Since the initial presentation, the patient had been examined in many hospitals, in which he underwent several resections and received corticosteroids and antibiotics, without any response.

The histopathological aspects of several biopsied nodules were similar and included the presence of vacuoles with multinucleated foreign body giant cells, foamy macrophages, sclerosis of the dermis, and mild inflammatory infiltration of lymphocytes and histiocytes (Fig. S11). Stains for bacteria, fungi, and acid-fast bacilli and cultures were negative.

Computerized tomography scans revealed thickening and densification of the skin and subcutaneous tissue, with diffuse hyperattenuating linear foci that infiltrated the subcutaneous tissue, corresponding to exogenous substances or calcification. Multiple hypoattenuating signs were interpreted to have resulted from previous inflammation and the presence of gas that permeated the tissues. Nodules and tumors, up to 5 cm in diameter and having similar characteristics, were detected in the lung parenchyma bilaterally, associated with a high number of thoracic lymph nodes (Fig. S21). Bronchoscopy with lung biopsy was then performed, which revealed a foreign body granulomatous reaction.

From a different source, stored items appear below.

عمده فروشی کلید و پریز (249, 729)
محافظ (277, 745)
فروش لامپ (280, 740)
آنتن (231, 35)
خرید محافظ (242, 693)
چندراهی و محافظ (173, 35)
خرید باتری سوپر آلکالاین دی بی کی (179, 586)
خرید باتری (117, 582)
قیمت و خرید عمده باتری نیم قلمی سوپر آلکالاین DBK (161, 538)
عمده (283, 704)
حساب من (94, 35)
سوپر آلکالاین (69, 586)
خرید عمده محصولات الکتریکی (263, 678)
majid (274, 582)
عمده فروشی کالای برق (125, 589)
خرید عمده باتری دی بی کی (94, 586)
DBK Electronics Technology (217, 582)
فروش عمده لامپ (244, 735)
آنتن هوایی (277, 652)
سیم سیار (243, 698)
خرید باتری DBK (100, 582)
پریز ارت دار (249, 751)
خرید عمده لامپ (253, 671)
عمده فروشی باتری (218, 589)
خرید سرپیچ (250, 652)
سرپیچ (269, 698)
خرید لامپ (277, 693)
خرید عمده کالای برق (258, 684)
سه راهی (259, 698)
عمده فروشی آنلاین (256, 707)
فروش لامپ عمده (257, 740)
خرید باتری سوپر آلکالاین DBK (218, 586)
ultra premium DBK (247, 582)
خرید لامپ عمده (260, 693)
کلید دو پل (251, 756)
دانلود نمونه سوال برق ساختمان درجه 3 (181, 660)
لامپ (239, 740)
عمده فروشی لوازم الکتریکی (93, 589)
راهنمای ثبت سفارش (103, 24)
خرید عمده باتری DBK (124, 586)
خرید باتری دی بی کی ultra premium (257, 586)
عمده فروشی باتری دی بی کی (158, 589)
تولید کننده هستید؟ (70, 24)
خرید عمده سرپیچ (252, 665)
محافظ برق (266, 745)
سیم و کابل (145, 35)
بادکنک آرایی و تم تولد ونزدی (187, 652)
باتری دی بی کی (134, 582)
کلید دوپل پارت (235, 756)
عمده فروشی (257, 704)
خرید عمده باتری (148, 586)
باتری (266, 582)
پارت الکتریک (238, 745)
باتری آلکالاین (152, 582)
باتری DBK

The patient, despite experiencing pain, proudly exhibited his enlarged genitals but firmly denied injecting any substances into the affected sites, blaming medical malpractice for his prolonged illness. The patient and his family had a troubled relationship – his wife referred to him as “intensely jealous,” and he had attempted suicide several years earlier. He demanded constant attention from his family (wife and 4 adult daughters) concerning his disease.

After refusing for several weeks, the patient finally agreed to be examined by a psychiatrist. In the consultation, the patient insisted on almost solely discussing the purely cutaneous aspects of his disease, failing to provide details about his mental health. The psychiatrist’s clinical impression was that the patient had personality disorder with features of manipulative personality and factitious disorder.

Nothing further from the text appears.